TEXTO DE LECTURA:
%%

Ambientada en Londres y París, Love Punch recuerda las comedias british de los años ’60, al estilo de Cómo robar un millón, de William Wyler, con Audrey Hepburn y Peter O’Toole, o Gambit, de Ronald Neame, con Shirley MacLaine y Michael Caine: robos de guante blanco, flema británica, tensión sexual contenida, vestuario chic y éxito asegurado. Love Punch no tiene más aspiraciones que actualizar esa vieja fórmula, combinando el romance con la intriga policial disparatada, las escenas de reencuentro al estilo de la comedia de matrimonio de los ‘30 (La costilla de Adán, La mujer del año) con persecuciones alocadas, disfraces y usurpación de identidades, todo condimentado con la conciencia del paso del tiempo, los achaques de la edad, la falta de training para esos menesteres. Con un acento irlandés seductor e inolvidable, con esos ojos de un celeste intenso y transparente, con ese pelo tupido y juvenil que resiste desde su juventud, Pierce Brosnan demuestra que puede volver a enamorar a una Emma Thompson desatada e hiperquinética, capaz de volar en parapente, flamear colgada de una moto acuática y ponerse una peluca setentosa al estilo Los duques de Hazzard. Inmerso en el más tierno absurdo, él se queja del dolor de espalda, se duerme mientras vigila, se pone bigotes y patillas postizas, todo sin perder la línea, sin romper el encanto, demostrando que es –tal vez sólo junto a Kevin Costner– una de las últimas estrellas clásicas, esas que inundaban la pantalla con su sola presencia, que contagiaban de magia y ensueño las historias más inverosímiles.

%%

REGISTROS PROPORCIONADOS:
%%

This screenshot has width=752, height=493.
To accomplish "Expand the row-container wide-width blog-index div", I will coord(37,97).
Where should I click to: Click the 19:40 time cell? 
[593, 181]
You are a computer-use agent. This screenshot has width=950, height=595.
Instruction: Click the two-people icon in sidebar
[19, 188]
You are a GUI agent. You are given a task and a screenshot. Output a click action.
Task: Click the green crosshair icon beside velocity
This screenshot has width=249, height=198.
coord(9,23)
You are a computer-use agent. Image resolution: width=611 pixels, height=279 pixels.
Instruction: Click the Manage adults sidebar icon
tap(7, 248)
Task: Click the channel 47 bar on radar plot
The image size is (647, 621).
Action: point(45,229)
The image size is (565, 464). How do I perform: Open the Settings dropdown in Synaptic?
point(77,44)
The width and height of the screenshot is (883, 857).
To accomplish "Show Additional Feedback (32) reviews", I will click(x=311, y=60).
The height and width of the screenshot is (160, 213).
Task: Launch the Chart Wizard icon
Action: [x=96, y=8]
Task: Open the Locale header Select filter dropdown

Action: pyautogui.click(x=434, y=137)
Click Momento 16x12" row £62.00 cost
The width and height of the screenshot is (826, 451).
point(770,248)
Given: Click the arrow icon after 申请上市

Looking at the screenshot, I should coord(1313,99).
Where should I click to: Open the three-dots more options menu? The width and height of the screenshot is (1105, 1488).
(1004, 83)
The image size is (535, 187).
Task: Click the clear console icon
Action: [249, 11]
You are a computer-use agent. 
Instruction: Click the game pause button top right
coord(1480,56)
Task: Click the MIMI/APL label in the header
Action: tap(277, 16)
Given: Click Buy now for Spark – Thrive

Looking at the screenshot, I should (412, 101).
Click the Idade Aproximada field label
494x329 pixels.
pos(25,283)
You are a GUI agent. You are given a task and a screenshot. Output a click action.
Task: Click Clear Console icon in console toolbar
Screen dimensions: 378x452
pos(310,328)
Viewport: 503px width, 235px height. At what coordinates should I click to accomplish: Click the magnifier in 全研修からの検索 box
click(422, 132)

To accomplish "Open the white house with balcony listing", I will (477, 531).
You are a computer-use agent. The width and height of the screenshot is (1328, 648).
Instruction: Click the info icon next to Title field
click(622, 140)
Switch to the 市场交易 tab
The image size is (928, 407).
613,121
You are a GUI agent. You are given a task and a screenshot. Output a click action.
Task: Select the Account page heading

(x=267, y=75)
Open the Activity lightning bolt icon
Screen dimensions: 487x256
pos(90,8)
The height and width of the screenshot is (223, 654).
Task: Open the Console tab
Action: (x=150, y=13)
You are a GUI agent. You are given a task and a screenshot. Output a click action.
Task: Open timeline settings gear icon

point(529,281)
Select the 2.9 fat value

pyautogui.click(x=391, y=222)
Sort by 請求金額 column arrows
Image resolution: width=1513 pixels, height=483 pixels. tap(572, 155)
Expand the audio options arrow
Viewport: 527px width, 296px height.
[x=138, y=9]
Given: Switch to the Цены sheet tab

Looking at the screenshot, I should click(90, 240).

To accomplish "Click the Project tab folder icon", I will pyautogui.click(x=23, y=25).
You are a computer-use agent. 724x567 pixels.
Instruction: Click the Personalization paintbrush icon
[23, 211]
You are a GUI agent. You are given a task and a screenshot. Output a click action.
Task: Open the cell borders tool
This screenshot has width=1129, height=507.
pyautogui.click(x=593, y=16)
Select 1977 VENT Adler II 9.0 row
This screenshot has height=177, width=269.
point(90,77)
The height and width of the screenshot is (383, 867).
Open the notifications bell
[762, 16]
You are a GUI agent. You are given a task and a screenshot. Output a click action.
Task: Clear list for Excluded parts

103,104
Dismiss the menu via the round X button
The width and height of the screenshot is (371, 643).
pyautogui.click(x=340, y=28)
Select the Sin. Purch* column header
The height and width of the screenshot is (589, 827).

%%

OBJETIVO DE LA TAREA: Prosigue el texto sobre la película Love Punch a partir de su última oración, con el mismo tono y estilo.

RESPUESTA DEL EJERCICIO:
Alfred Hitchcock, tan atento siempre a las reacciones de su público, estaba convencido de que las desventuras del héroe se viven con verdadera emoción cuando el espectador encuentra en la pantalla alguien con quien identificarse, cuando la suerte de ese hombre que es secuestrado, o que persigue un secreto de Estado, o que simplemente se enamora de la chica, nos importa. Nos importa en serio. Nos importa su suerte y su destino: queremos que triunfe en los logros más disparatados, que sortee obstáculos imposibles, que salga airoso de los peligros más terribles. Y eso es lo que logra Brosnan, una especie de Cary Grant moderno, siempre impecable, con las manos en los bolsillos y la camisa recién planchada caminado al borde del Sena, subiendo a un yate de lujo con su media sonrisa segura y convincente, siempre con esa paz que transmite su mirada triste y misteriosa, con esa historia cinematográfica incompleta que aún le adeuda el destino que parece tener asegurado.